- Work to complete
Copy the lines word for word. Begin at the line that contains "Click the Scope help question mark" and end with the final line of the data.

- Record extracts
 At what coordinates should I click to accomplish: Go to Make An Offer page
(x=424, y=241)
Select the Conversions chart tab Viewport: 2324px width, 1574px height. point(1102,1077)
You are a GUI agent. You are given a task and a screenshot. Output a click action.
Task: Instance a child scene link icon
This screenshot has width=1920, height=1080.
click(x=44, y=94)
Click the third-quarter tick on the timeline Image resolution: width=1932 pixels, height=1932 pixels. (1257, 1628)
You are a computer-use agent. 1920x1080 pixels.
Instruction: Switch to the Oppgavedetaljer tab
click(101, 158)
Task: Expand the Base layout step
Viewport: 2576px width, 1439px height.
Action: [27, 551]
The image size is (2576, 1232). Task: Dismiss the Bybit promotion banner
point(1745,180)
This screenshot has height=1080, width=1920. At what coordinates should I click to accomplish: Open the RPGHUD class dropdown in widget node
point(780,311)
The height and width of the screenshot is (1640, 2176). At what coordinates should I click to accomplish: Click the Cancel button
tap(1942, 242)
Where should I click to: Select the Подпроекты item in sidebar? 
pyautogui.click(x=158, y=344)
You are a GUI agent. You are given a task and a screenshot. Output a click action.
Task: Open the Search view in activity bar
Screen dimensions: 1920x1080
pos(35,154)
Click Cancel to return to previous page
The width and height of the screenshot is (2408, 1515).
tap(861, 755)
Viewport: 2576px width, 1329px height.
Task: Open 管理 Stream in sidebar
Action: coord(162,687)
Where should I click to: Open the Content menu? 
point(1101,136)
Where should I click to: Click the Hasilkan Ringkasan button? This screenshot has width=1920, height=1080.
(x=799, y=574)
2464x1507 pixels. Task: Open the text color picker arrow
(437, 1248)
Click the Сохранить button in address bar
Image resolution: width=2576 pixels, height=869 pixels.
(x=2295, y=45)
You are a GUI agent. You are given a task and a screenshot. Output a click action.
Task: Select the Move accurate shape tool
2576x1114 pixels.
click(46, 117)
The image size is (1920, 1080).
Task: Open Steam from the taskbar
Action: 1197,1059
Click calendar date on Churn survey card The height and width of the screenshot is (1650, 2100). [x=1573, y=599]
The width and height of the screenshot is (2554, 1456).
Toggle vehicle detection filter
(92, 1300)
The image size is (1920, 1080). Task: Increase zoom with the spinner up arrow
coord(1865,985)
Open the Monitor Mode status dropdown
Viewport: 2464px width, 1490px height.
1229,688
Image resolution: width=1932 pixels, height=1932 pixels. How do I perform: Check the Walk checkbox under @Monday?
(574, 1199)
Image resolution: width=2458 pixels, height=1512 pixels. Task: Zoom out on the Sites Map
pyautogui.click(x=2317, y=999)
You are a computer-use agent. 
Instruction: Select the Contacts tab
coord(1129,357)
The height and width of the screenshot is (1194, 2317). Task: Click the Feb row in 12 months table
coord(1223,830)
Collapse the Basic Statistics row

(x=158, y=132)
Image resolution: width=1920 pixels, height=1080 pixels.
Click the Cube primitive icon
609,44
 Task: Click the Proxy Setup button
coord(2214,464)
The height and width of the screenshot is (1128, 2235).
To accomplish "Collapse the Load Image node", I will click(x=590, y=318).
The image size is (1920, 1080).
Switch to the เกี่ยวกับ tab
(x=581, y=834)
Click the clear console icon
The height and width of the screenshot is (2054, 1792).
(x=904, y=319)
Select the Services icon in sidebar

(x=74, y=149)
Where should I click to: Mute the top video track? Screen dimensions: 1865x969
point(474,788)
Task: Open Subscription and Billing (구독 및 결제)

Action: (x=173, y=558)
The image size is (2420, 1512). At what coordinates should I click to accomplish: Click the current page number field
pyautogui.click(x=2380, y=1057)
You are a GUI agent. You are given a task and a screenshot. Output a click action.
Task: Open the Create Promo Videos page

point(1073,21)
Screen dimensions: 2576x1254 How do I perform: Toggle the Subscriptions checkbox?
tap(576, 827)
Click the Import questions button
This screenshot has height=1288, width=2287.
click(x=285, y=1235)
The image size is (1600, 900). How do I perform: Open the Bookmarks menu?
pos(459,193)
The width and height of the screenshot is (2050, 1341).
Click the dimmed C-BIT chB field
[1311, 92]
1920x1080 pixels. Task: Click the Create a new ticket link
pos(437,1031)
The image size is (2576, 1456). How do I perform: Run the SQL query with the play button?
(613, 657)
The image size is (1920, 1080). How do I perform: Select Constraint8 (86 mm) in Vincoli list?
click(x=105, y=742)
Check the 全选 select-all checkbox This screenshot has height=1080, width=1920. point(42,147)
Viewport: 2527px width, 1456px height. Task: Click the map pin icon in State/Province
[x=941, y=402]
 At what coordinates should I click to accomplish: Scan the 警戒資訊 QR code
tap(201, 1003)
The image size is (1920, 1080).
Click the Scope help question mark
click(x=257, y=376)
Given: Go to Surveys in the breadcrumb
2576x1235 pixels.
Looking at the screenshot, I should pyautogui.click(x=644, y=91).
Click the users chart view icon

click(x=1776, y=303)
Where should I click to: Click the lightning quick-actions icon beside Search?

- Exercise output
Click the Scope help question mark
click(x=257, y=376)
Given: Go to Surveys in the breadcrumb
2576x1235 pixels.
Looking at the screenshot, I should pyautogui.click(x=644, y=91).
Click the users chart view icon

click(x=1776, y=303)
Where should I click to: Click the lightning quick-actions icon beside Search?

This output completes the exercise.